- Location: Bedford County, Virginia / Amherst County, Virginia, U.S.
- Coordinates: 37°34′24.85″N 79°22′17.53″W﻿ / ﻿37.5735694°N 79.3715361°W
- Purpose: Hydroelectric, Recreation, Fish and Wildlife Pond
- Status: In use
- Owner: Town of Bedford, Virginia
- Operator: Town of Bedford, Virginia

Dam and spillways
- Type of dam: Concrete gravity
- Impounds: James River
- Height: 19.6 ft (6.0 m)

Power Station
- Operator: Town of Bedford, Virginia
- Turbines: 2
- Installed capacity: 4.5 MW
- Annual generation: 12,284.7 MWH (2018)

= Bedford Hydropower Project =

The Bedford Hydropower Project (Snowden) is a hydroelectric generation facility on the James River near the community of Big Island, Virginia. The project includes a low head structure completely spanning the river; river flow is split into a concrete canal leading to the hydroelectric generation facility and the natural river course.

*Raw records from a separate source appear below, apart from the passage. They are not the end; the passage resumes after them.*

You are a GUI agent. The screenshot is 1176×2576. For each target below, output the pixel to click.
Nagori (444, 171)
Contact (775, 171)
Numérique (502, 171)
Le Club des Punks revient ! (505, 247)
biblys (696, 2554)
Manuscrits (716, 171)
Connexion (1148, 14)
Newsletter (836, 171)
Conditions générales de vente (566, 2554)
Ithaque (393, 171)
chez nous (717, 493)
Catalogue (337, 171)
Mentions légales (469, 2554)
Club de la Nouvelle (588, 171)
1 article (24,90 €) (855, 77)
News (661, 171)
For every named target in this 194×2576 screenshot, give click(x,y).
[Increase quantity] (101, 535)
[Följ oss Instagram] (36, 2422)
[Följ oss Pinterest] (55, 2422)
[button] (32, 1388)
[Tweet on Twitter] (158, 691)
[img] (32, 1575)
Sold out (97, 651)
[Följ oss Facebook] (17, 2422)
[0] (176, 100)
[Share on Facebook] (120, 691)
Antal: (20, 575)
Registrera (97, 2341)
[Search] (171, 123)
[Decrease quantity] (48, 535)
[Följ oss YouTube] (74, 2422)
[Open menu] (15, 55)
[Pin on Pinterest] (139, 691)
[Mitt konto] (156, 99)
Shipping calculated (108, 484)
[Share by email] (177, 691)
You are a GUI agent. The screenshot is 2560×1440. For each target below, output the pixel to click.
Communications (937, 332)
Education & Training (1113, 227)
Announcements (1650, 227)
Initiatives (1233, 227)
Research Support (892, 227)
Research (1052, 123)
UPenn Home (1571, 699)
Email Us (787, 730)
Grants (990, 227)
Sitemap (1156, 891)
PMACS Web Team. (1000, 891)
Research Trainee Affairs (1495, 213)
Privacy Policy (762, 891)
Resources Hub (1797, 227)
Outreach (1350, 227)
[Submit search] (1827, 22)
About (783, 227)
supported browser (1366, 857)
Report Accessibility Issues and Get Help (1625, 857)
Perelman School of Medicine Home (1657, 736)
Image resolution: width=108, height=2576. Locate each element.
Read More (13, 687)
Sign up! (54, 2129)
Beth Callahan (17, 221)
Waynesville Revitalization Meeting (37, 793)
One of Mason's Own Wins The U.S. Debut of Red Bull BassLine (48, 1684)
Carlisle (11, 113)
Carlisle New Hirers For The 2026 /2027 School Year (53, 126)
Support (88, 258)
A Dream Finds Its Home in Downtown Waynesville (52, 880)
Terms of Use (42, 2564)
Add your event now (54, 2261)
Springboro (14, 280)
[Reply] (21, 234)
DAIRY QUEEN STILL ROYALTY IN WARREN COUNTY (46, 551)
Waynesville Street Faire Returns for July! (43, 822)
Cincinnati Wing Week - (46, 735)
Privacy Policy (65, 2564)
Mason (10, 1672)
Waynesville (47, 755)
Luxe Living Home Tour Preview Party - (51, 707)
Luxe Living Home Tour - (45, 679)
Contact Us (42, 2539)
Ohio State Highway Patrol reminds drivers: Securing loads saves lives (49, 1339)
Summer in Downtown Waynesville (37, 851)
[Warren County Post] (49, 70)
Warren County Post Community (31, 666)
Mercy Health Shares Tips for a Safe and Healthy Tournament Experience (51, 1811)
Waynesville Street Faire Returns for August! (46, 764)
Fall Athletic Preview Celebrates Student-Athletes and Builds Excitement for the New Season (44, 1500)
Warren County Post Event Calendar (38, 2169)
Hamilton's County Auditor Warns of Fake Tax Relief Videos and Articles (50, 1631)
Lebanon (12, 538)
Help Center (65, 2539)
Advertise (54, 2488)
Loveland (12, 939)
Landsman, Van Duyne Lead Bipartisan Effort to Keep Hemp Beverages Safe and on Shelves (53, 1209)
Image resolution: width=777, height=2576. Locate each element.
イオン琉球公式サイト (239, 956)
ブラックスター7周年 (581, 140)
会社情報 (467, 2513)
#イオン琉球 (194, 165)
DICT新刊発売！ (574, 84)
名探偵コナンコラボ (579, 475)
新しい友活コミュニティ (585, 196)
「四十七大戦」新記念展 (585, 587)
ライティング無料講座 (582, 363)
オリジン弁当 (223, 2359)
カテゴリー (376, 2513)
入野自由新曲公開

Dam and hydroelectric plant are located approximately one mile downstream of the larger Cushaw Hydroelectric Project; the address of the project is 7443 Elon Road (Virginia Route 130), Big Island, Virginia. This dam is the middle of three dams in rapid succession; the Big Island Dam is located several miles downstream.

The project consists of a canal along the left bank of the river leading to the buttressed power plant structure and an adjacent run of the river bypass of natural riverbed past the low head dam. A public fishing area is located at the Project upstream of the canal headgates; a canoe portage is also provided.

The project is operated by the Town and is staffed at least two hours per day, seven days a week. Additionally, the plant is monitored remotely and an automated call system alerts town personnel of abnormal conditions.